Stocks discussed on the in-depth session of Jim Cramer's Mad Money TV Program, Tuesday June 17.
Call Me Selective: Amazon (NASDAQ:AMZN), Tesla (NASDAQ:TSLA), Concur (NASDAQ:CNQR), Workday (NYSE:WDAY), Netflix (NASDAQ:NFLX), Apple (NASDAQ:AAPL), Google (NASDAQ:GOOG), (NASDAQ:GOOGL), Facebook (NASDAQ:FB). Other stock mentioned: Rice Energy (NYSE:RICE)
Cramer would stay on the sidelines on some of the hot stocks that are rebounding. Even though there might be some upside for some stocks like Tesla (TSLA) and Amazon (AMZN), "They can go up without me," said Cramer, who adds he doesn't feel like taking a risk on high multiple stocks. He does like names like Concur (CNQR) and Workday (WDAY), because they are more stable, as well as Netflix (NFLX), although the main reason he likes Netflix is because it could be a takeover.
Cramer took a call:
Rice Energy (RICE) Cramer might buy it below $30. He thinks oil will continue to decline as there is a greater feeling of security about Iraq's oil fields.
With journalists claiming that tensions are mounting in Iraq, they might actually might be abating. If the Iraqi oil fields aren't taken over by rebel forces, then oil might be too high. The airlines gained back ground and retailers Home Depot (HD) and Target (TGT) rallied, since the oilfields seem to be safe, at least for the time being.

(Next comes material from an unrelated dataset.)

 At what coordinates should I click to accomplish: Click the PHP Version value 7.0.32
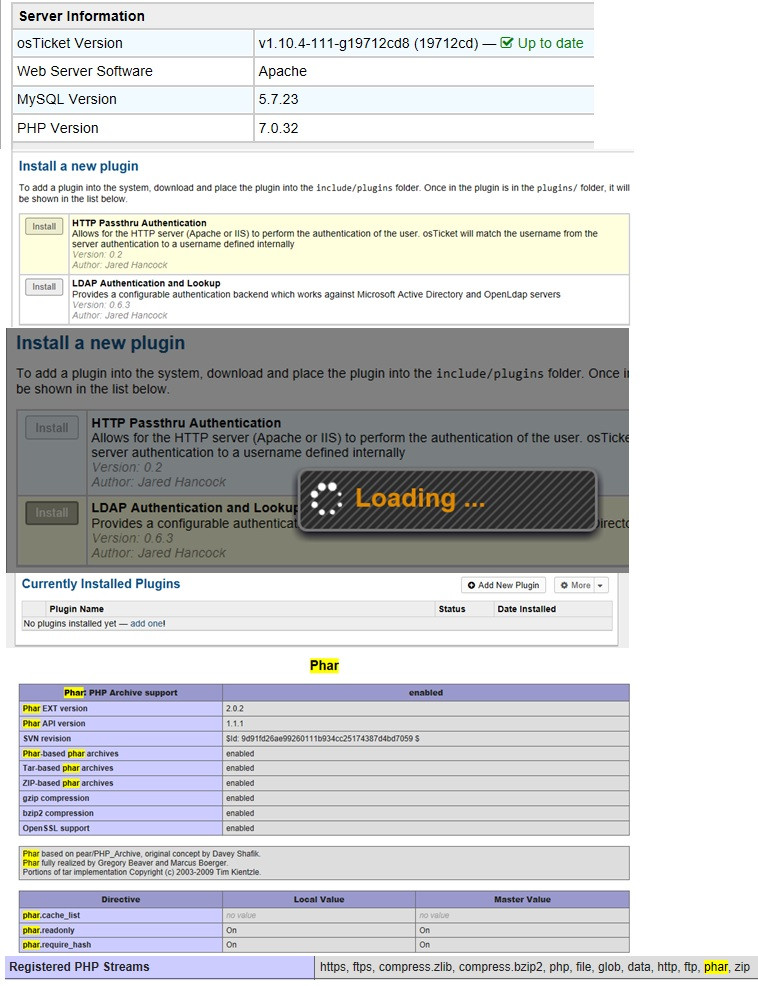278,128
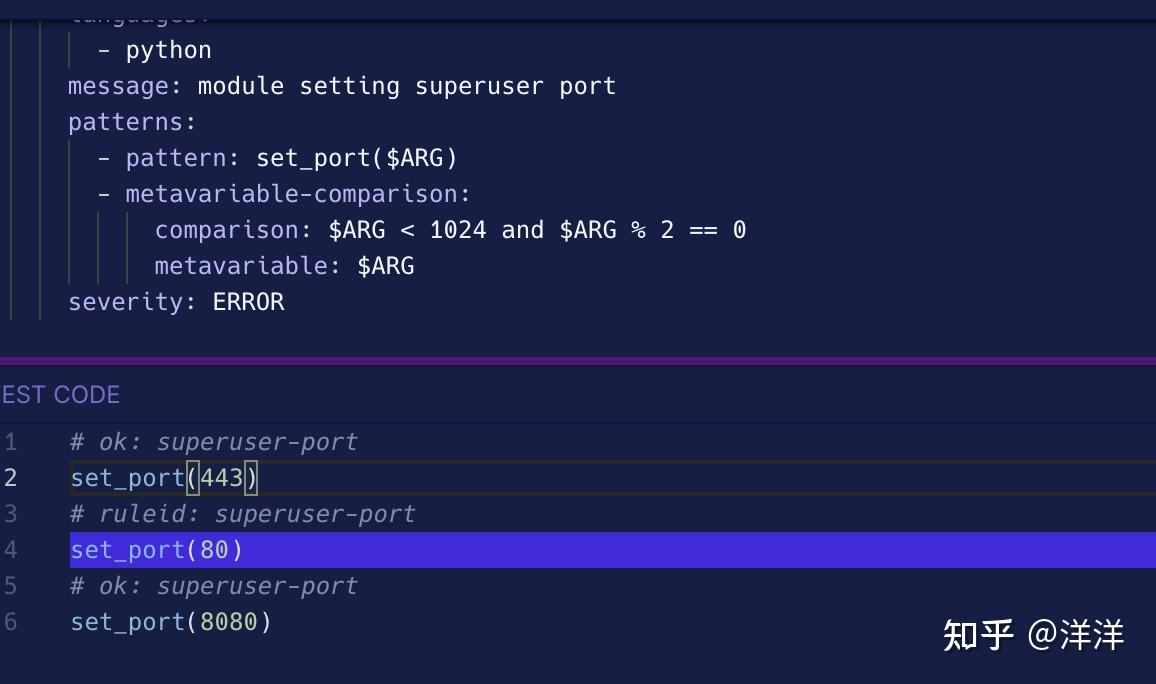Viewport: 1156px width, 684px height.
Task: Click the 'severity' key in the rule
Action: (126, 302)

The inflation number was high and housing starts have not yet snapped back. Interest rates rose because of higher inflation, and this is good news for the banks. Since there are no earnings data about banks, there is enough room to believe the financial sector might improve. However, the weak housing starts might cause the Fed not to raise rates dramatically, and this is good for stocks. Cramer thinks the shorts may have to cover as the bearish arguments are refuted. Momentum stocks have been favorite shorts, and these negative bets will hurt those shorting the stocks. Salesforce.com (CRM) rose dramatically, and Cramer thinks the rally in cloud plays could continue.
Cramer took some calls:
To commemorate The Netherlands' victory over Spain in the World Cup, Cramer discussed Royal Dutch Shell (RDS.B) (RDS.A). While he tends to prefer domestic oil plays, Royal Dutch is a terrific turnaround story. It has enormous reserves, but its production has lagged the rest of the industry and has suffered from mismanagement. The turnaround story is still in its infancy, since its former CEO has just recently retired. The new CEO, Ben van Beurden, is focused on increasing profitability, capital efficiency and cash flow. The CEO thinks overspending in North America was "unacceptable," and appears to be a more disciplined CEO than his predecessor. Royal Dutch is starting up major new projects, cutting costs and is selling off underperforming assets. The company is the highest yielder in the group, with a dividend of 4.5%. For an IRA or a 401(k) it is better to buy the B-shares to avoid Dutch withholding taxes, but for a regular account, the IRS will refund the taxes. Royal Dutch is paying investors to wait for its turnaround with a generous dividend.
Cramer took some calls:
Companhia Siderurgica Nacional (SID): "A Brazilian industrial is not for me," said Cramer. These stocks are too difficult to game right now.
CEO Interview: Gary Burnison, Korn/Ferry International (NYSE:KFY)
Korn/Ferry International (KFY) is a global talent management play that is the world's largest executive search firm. It is a terrific tell for the high-skill sector of the job market, and it has rallied 49% since Cramer spoke with CEO Gary Burnison almost a year ago. It reported a 4 cent earnings beat with a 10% rise in revenues, yet the stock fell 4.6% after rallying after hours, because of a tax benefit that made the earnings beat seem higher than it was and worries that its revenue growth may decelerate. Cramer thinks the weakness could represent a buying opportunity. The CEO discussed the company's strategy of investing in its business. Cramer recommended the stock a year before its march upward, and since it has declined slightly, he would buy it.